Gatunki inwazyjne na talerzu i pałeczki przesyłające słony smak
Rdestowiec ostrokończysty, brunatnica z rodzaju Sargassum, wąkrotka azjatycka, wiewiórka szara i rak sygnałowy to gatunki inwazyjne zagrażające rodzimej bioróżnorodności w Wielkiej Brytanii. Ponadto obecność np. niszczącego budynki rdestowca może zdewaluować nieruchomość o 15% lub nawet całkowicie, a jego usunięcie jest bardzo kosztowne (do 10 tys. funtów szterlingów). Aby ograniczyć szkodliwy wpływ gatunków inwazyjnych na ekosystem, restauracja zero waste Silo postanowiła dodać je do swojego menu, zgodnie z zasadą: „Jeśli nie możesz ich pokonać, to je zjedz”. Spożywanie gatunków inwazyjnych jest koncepcją znaną również w wielu innych częściach świata.
Od żywności wysokobiałkowej po tworzywa sztuczne i paliwo – szwedzcy naukowcy próbują wykorzystać potencjał sałaty morskiej (grupy jadalnych, zielonych alg) na farmie morskiej na Wyspach Koster, w Szwecji. Wodorosty mogą się okazać kluczowym źródłem białka w diecie ograniczającej spożywanie mięsa. Część ubiegłorocznych wiosennych zbiorów z Wysp Koster zawierała ok. 30% białka (prawie tyle samo, co mięso i soja). Plantacje wodorostów powstają obecnie na całym europejskim wybrzeżu Atlantyku i Morza Północnego.

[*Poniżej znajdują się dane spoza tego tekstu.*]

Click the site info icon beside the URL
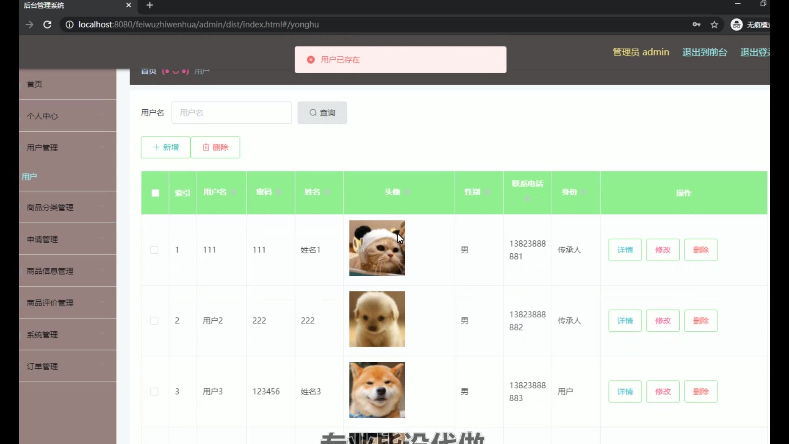The height and width of the screenshot is (444, 789). click(x=69, y=25)
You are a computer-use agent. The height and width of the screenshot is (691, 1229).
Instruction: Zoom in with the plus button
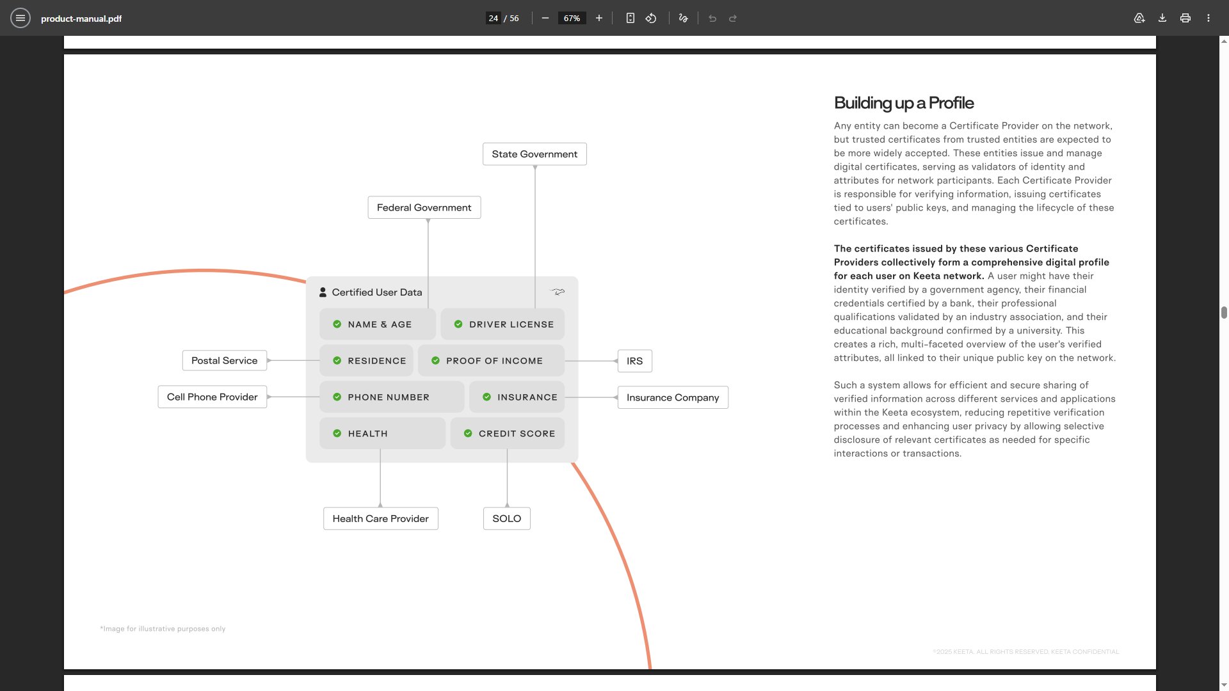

Eksperci z japońskiego Uniwersytetu Meiji razem z producentem napojów Kirin Bīru opracowali pałeczki do spożywania pokarmów, które sztucznie dodają posmaku soli, aby obniżyć poziom sodu w jedzeniu. Pałeczki wzmacniają smak za pomocą stymulacji elektrycznej i opaski elektronicznej noszonej przez osobę korzystającą z urządzenia – za sprawą słabych impulsów elektrycznych przesyłają one jony sodu z pożywienia do ust osoby konsumującej posiłek.